Of course, individual mandibles presented a deviation from the calculated mean values, which was found in the standard deviation. Nevertheless, the acquired data can serve as a guide for identifying areas with adequate bone thickness for placing screws.

Our results showed that the patients’ age has no influence on the mean bone thickness of the ramus, which confirms the results of Chrcanovic et al. [5] and Susilo et al. [4]

Zhou et al. showed that there is no significant difference in the gonion angle between men and women [12], which is consistent with our data. According to that study „the mean mandibular angle was 125.1° in males and 124.1° in females “[12]. Our evaluations show comparable results with an angle of 124.93° for females and 124.64° for males. However, the authors of a study on the measurement of panoramic images stated, that the gonion angle is smaller in men than in women. Since the selection criteria and sample size of that study are similar to ours, the different imaging methods should be considered as the reason for the discrepancy [13].

Susilo et al. [4], Chrcanovic et al. [5] and Scomparin et al. [16] found no significant sex difference in the mandibular bone thickness, which corresponds with our results.

Moreover, we could not detect any significant difference in ramus height and width between men and women. In contrast, Indira et al. and Saini et al. proposed the mandibular height and width as a means of determination of sex, as they detected a greater height and width in males than in females [14, 15].

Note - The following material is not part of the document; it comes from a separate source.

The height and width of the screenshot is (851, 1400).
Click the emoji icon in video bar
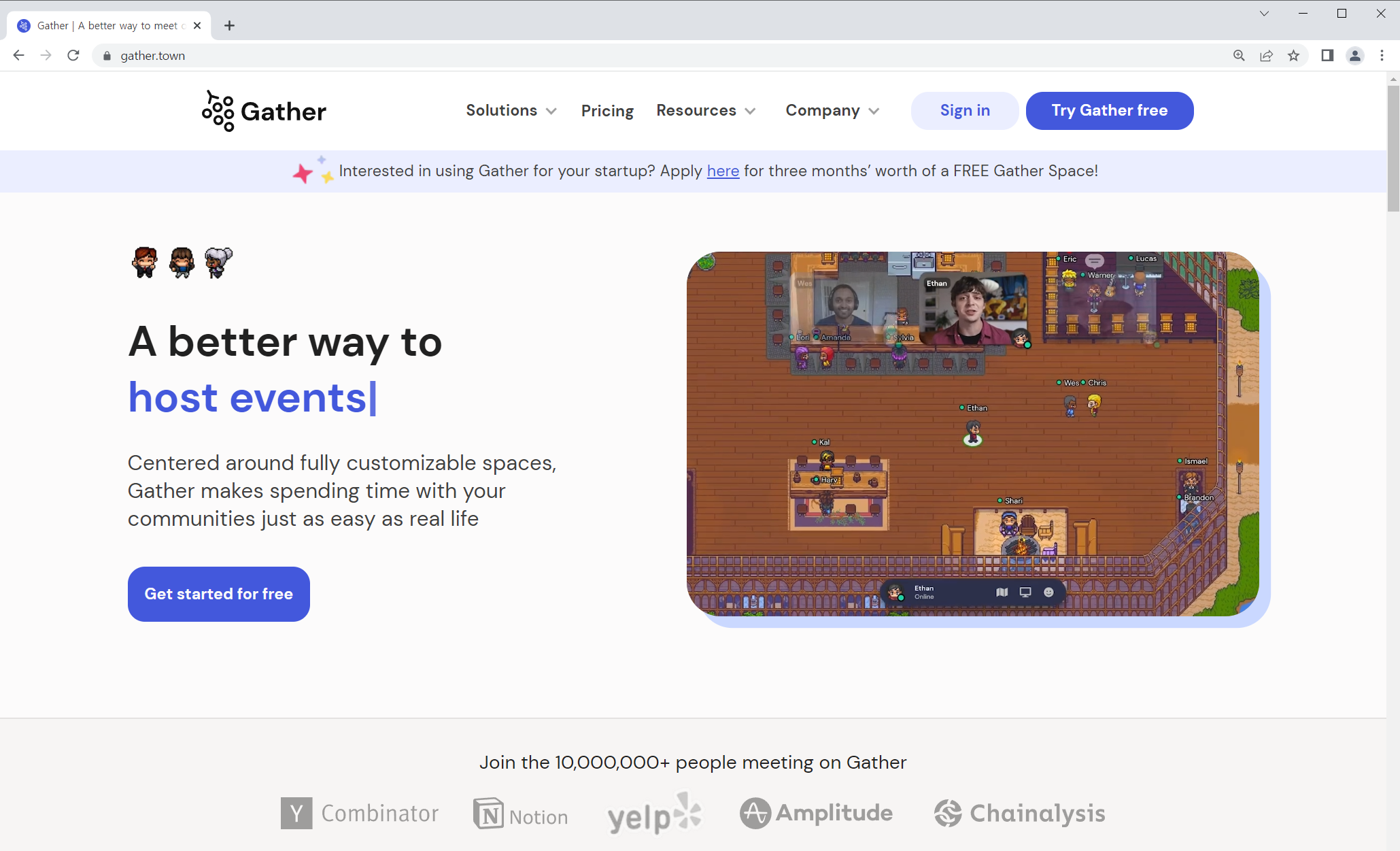pos(1048,593)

Our study showed a small but significant correlation between the patient age and the gonion angle, which is in contradiction to the results of Abu-Taleb et al., who found no such correlation [13]. Abu-Taleb et al. used the same anatomical landmarks for angle measurement, but these were measured on panoramic images.

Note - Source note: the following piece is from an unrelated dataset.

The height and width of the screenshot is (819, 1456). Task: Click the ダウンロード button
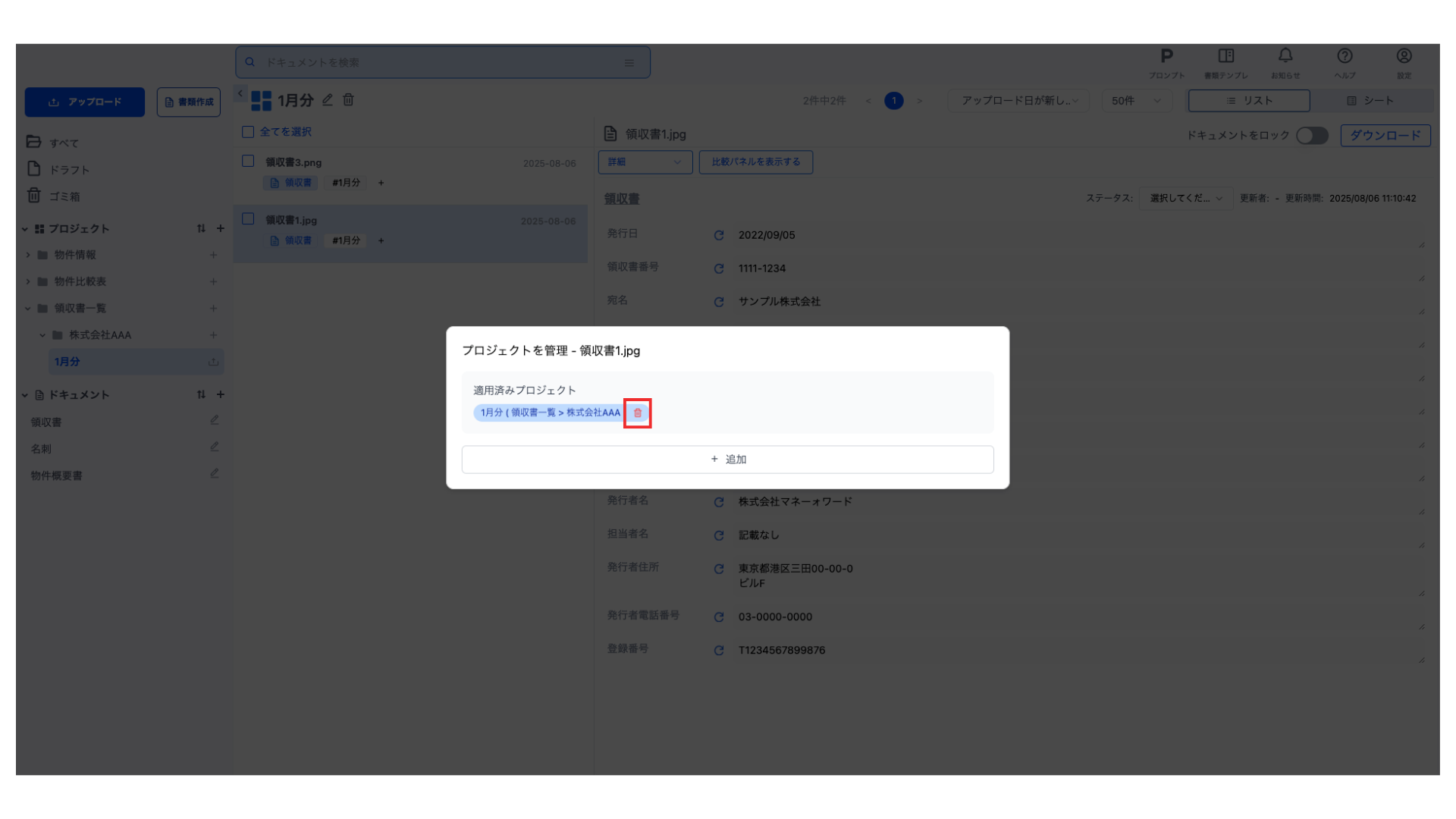[1385, 136]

When comparing these results with the literature, it should be considered that the measurements may have been based on different ethnic groups. Further studies should be carried out to identify possible differences.

The measured rami could be assigned to two groups by cluster analysis based on the parameters of bone thickness, height, width and gonion angle. Similarities and differences in the distribution of bone thickness are shown in the maps, which were based on the measured thicknesses on the anatomical grid. The grouping of rami with similar parameters results in a lower standard deviation within the formed groups. This allows for more precise statements, for example on the distribution of bone thickness over anatomically related rami.

Conclusion

In our study the proportions of the mandibular ramus and the position of the lingula as well as the bone thickness could be measured with an accuracy in the range of the voxel size of the CBCT scan.

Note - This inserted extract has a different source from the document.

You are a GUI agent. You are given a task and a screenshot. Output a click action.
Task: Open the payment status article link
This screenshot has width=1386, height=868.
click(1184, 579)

By applying a skew-angled grid oriented to anatomical landmarks, the measurements could be made comparable and visualized with the help of false-colour maps. Statistical evaluations revealed significant correlations between height and width, width and angle and between height and angle. No significant correlation between the mean bone thickness and age or sex was found.

Further investigations have to be carried out for hypothesis testing.

In addition, a cluster analysis was performed to group the measured rami according to anatomical similarities.

In clinical practice, these results can support the selection of anatomically appropriate osteosynthesis materials and provide guidance for screw positioning. In addition, the two distributions of mean bone thickness identified by the cluster analysis enable the specification of two sets of osteosynthesis plates for the ramus with insertion slots in the areas with higher bone thickness.

Taking into consideration a broad age spectrum, general conclusions could be drawn about the ramus morphology, which can be useful for fracture treatment or orthognathic surgery, among other things. In order to collect data specifically for the target group of orthognathic patients, further studies with a more specific age selection should be aimed for.